Поначалу мы ринулись на поиски хорошего переводчика, который смог бы достойно перевести наши песни на немецкий язык. И, кстати, поиски увенчались успехом и несколько таких переводов было сделано. Но, увы, хороший переводчик и хороший поэт — это две разные профессии. Впрочем, на мой взгляд, хороший поэт — это совсем не профессия!


И тогда нам в головы пришла идея включить в свои концерты песни на стихи любимых нами поэтов, причем не только пишущих на немецком языке, но и отечественных, которых много и хорошо переводили. И мы запели Цветаеву и Ахматову, Пастернака и Мандельштама... Затем неожиданно нам в руки попались изданные в Германии книги с переводами песен Булата Окуджавы и Владимира Высоцкого...

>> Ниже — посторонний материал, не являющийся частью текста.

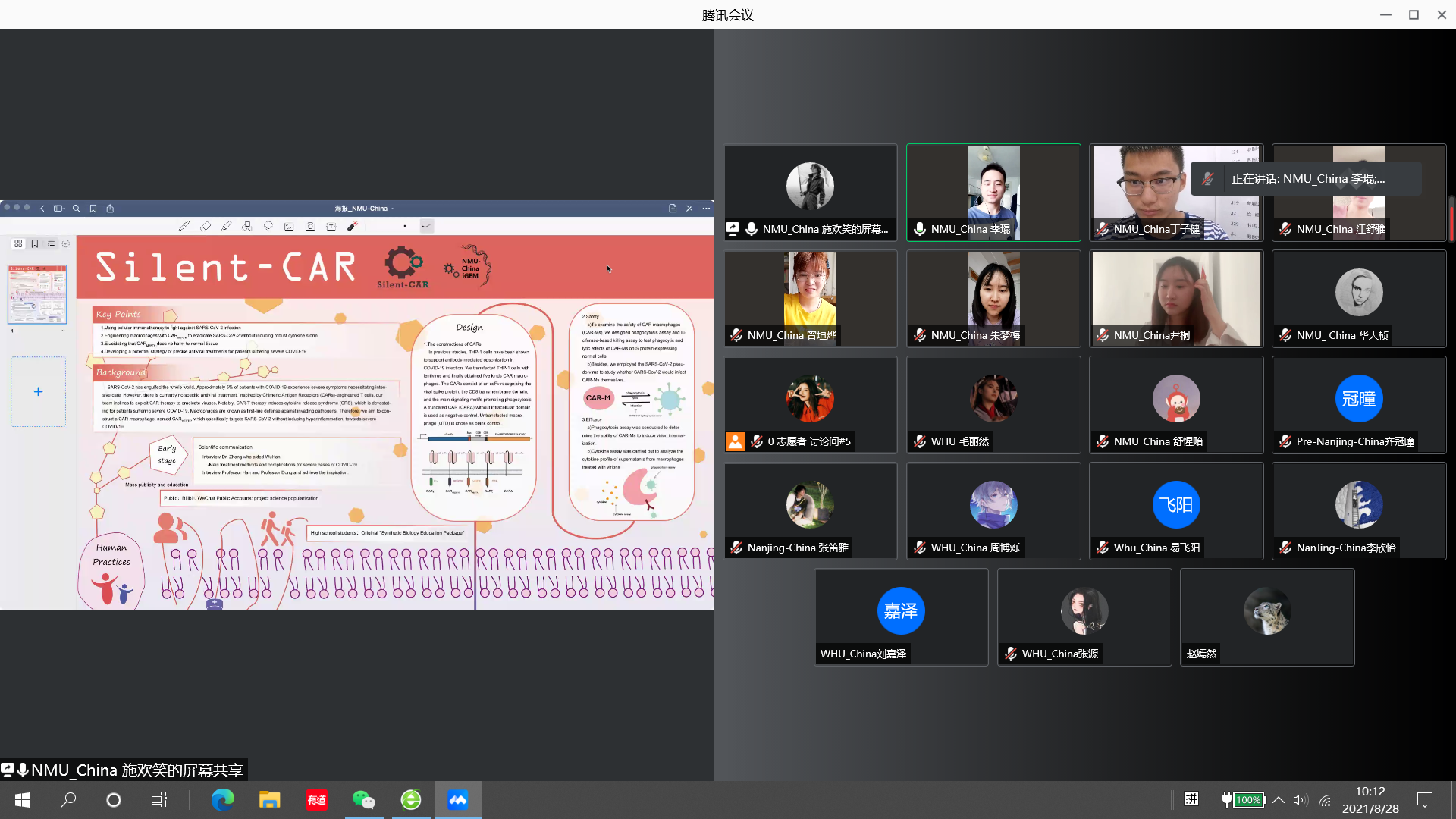
Task: Toggle the bookmark icon in header
Action: (x=93, y=209)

Решиться на то, чтобы запеть со сцены Окуджаву, было совсем нетрудно. Ведь его песни отличаются особой мелодичностью. Да и сама окуджавская песенная философия была нам всегда очень близка. А вот снять собственное табу на исполнение со сцены песен Владимира Высоцкого удалось после долгих и мучительных размышлений. Для меня это был переход той незримой границы, которую я сам для себя когда–то воздвиг. С одной стороны, меня успокаивала мысль, что немецкий зритель практически не знаком с творчеством Высоцкого. По крайней мере, отношение к этому русскому поэту для немцев не могло быть столь трепетным, как для меня. С другой стороны, уж очень хотелось познакомить своих слушателей с этим удивительным явлением.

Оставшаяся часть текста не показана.